Calculating a Characteristic Bulk Current Density in the Cathode of a Hydrogen-Oxygen Fuel Cell with a Solid Polymer Electrolyte

The magnitude of currents of electrodes in hydrogen-oxygen fuel cells of all types is shown to be fully determined by values of the effective coefficient of gas diffusion, the effective coefficient of ionic conduction, and the characteristic bulk current density. The characteristic bulk current density is estimated in two versions for cathodes with Nafion: the catalyst is distributed in the bulk of substrate grains or at their external surface. The currents commensurate with those observed in experiments are given only by the second version. Means of computer-aided simulation are used to imitate the formation of fractal films composed of the catalyst particles on the surface substrate grains. The simulation means made it possible to link the magnitude of the specific surface area of platinum particles with its weight content in substrate grains.
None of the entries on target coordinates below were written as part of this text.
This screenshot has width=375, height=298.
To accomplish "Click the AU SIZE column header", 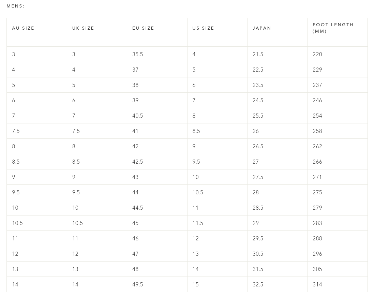I will [23, 28].
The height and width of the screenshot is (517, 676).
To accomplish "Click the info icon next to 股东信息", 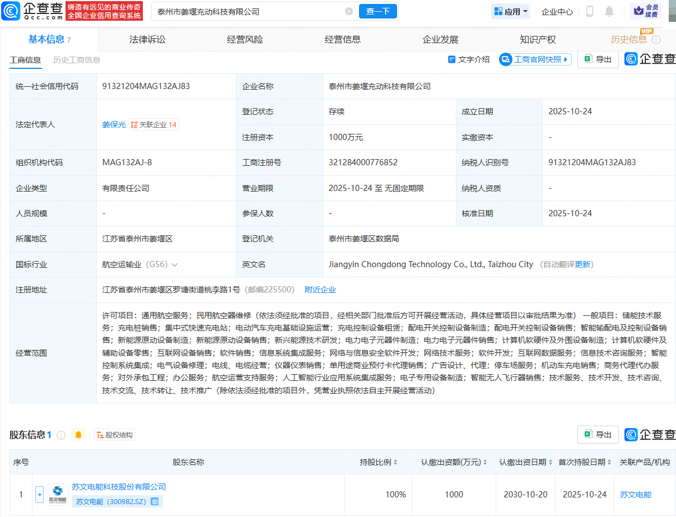I will tap(61, 435).
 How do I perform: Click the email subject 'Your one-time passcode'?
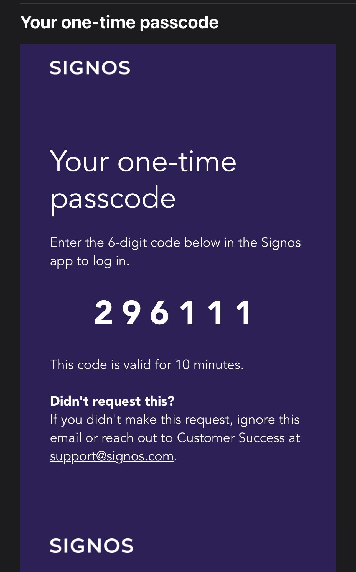[x=119, y=22]
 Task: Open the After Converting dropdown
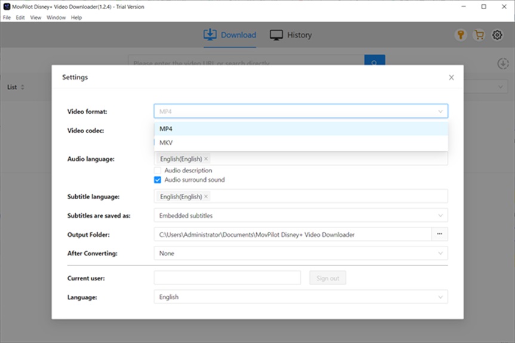300,254
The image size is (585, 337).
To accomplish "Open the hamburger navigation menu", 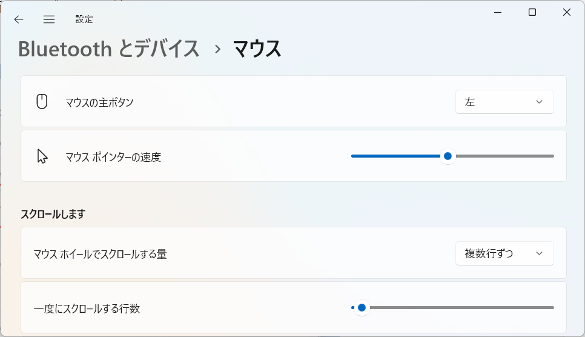I will 49,19.
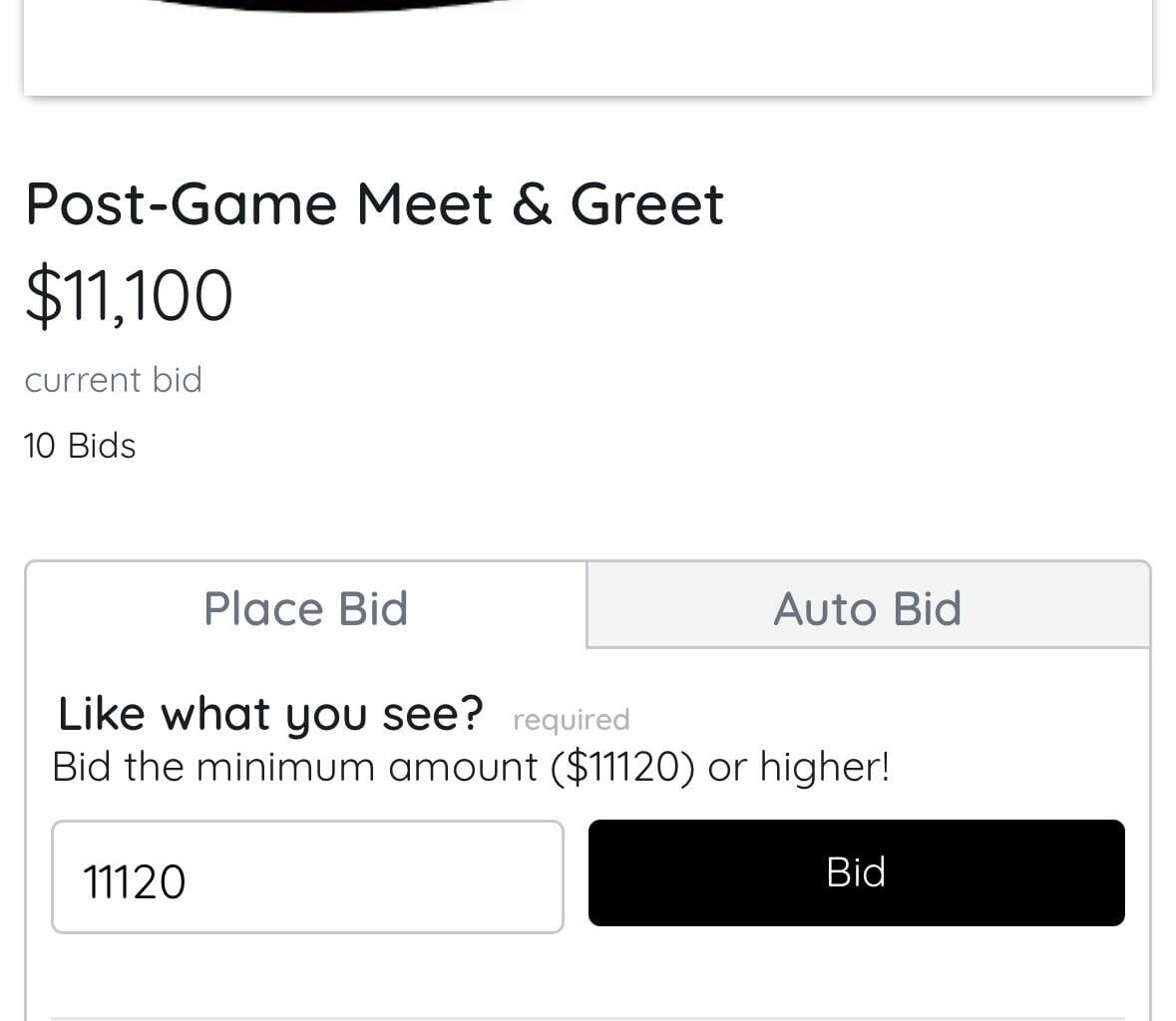Click the 'Bid the minimum amount' hint text
This screenshot has height=1021, width=1176.
294,768
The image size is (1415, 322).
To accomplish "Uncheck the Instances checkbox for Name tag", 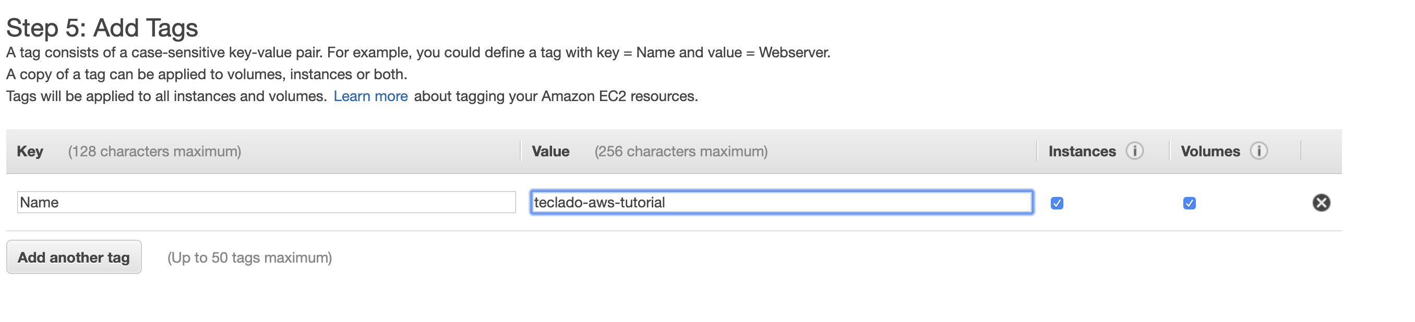I will tap(1057, 204).
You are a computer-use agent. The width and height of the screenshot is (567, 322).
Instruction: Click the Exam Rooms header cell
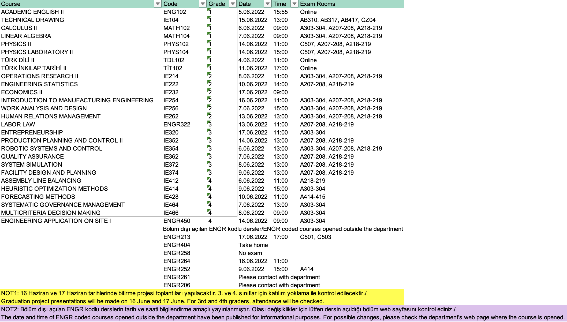point(317,4)
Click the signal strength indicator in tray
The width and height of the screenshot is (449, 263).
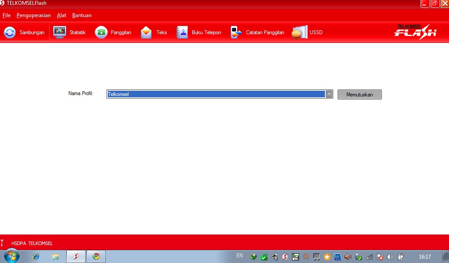(369, 256)
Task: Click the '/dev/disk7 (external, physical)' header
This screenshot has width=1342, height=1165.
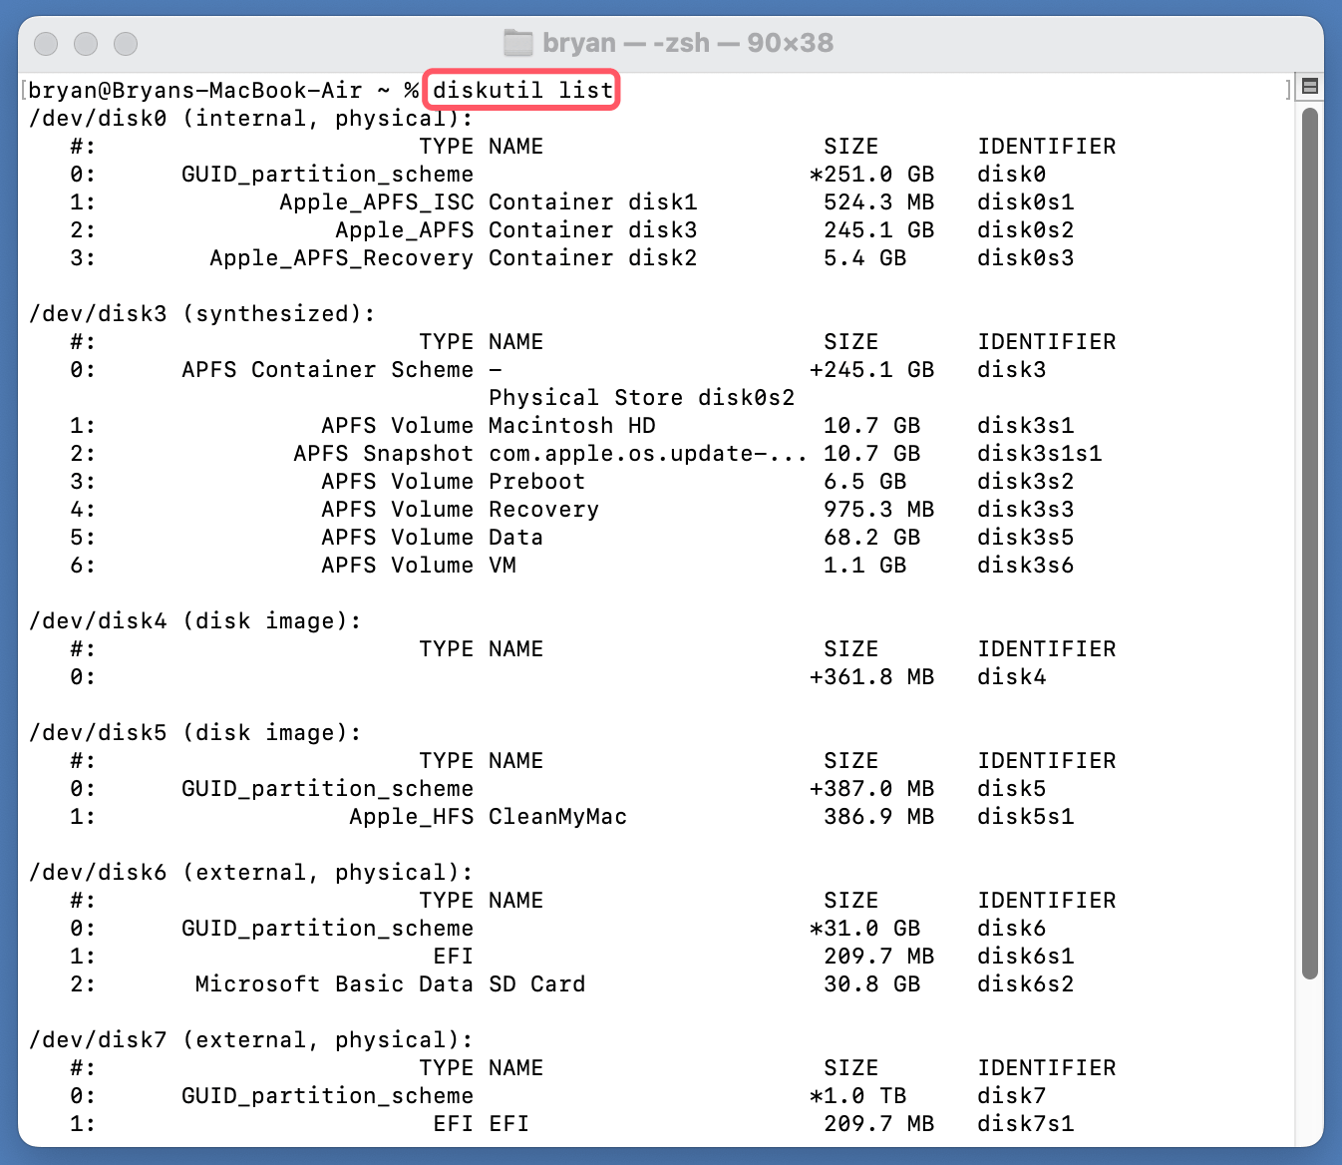Action: coord(250,1040)
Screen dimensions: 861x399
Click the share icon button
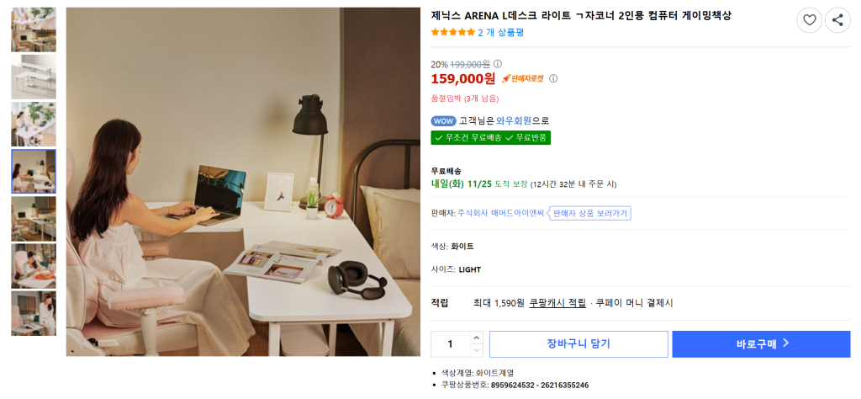[x=837, y=20]
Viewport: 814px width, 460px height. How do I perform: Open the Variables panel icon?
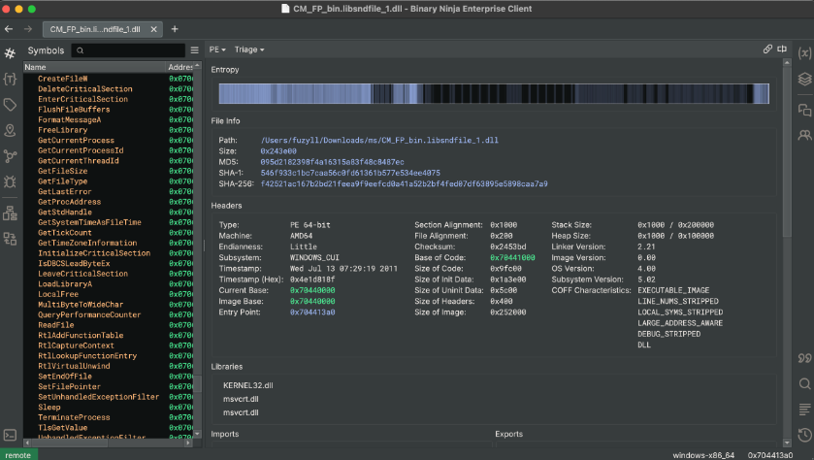[x=803, y=52]
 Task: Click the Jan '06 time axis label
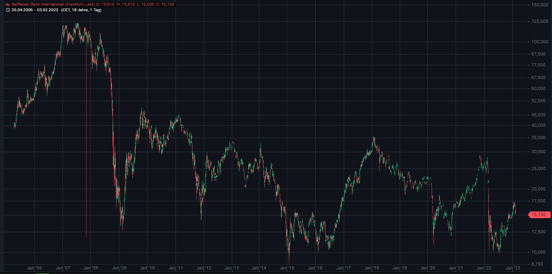(x=34, y=268)
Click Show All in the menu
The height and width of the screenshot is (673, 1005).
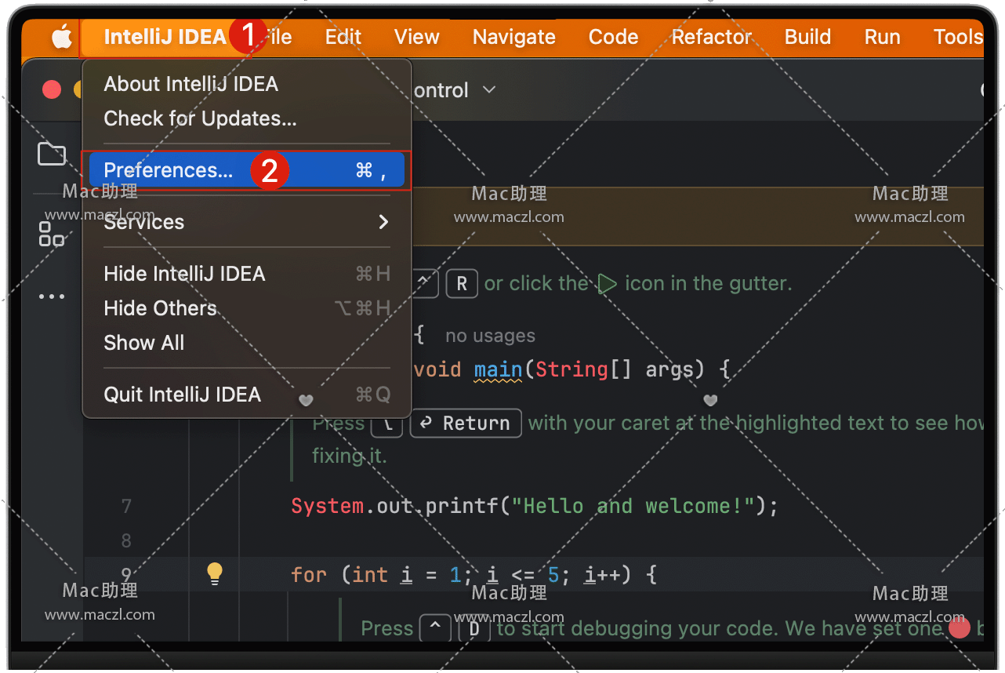144,343

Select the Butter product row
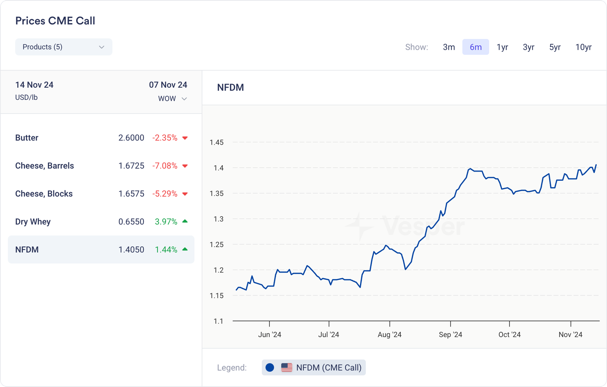[x=101, y=138]
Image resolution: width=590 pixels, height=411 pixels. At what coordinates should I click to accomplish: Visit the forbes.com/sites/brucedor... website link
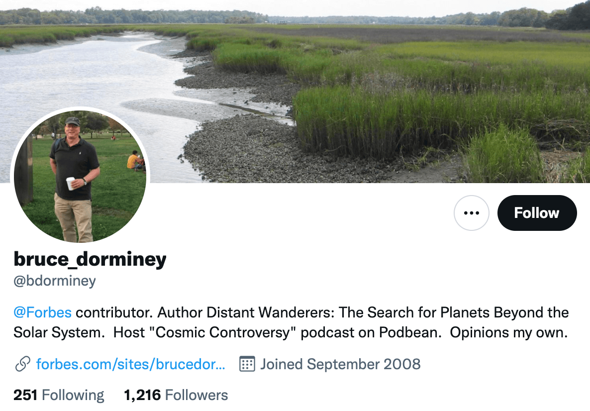click(x=131, y=364)
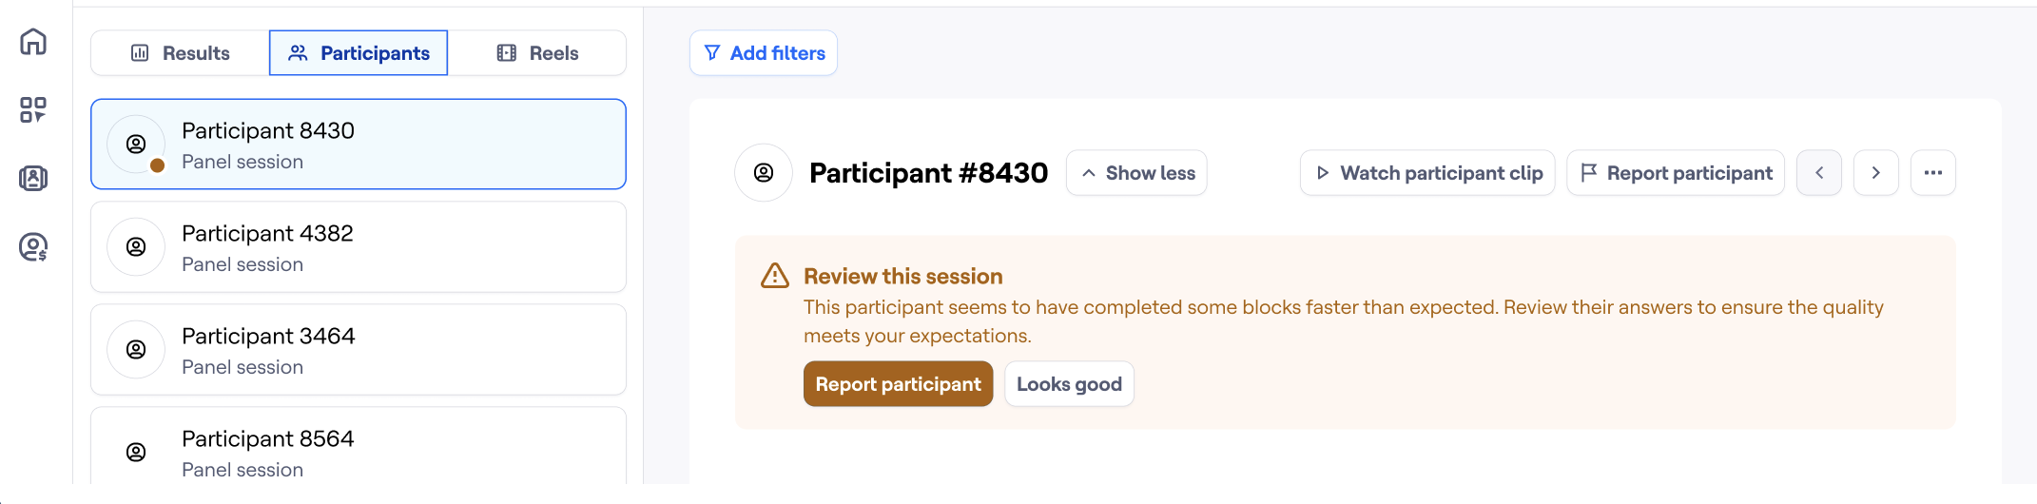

Electrochemical characteristics of the cathode with Nafion-the potential dependence of the optimum magnitude of the overall current and the thicknesses of the active layer and the weight of platinum in it, as well as the magnitudes of the optimum current generated by a unit weight of platinum—are calculated. A notion of “ norm” is introduced for the characteristic bulk current density of the cathode. 1 × 10−3 A cm−3 is the electrochemical-process intensity, which the technology of preparation of active layers of cathodes can provide at this stage in the development of fuel cells with a solid polymer electrolyte.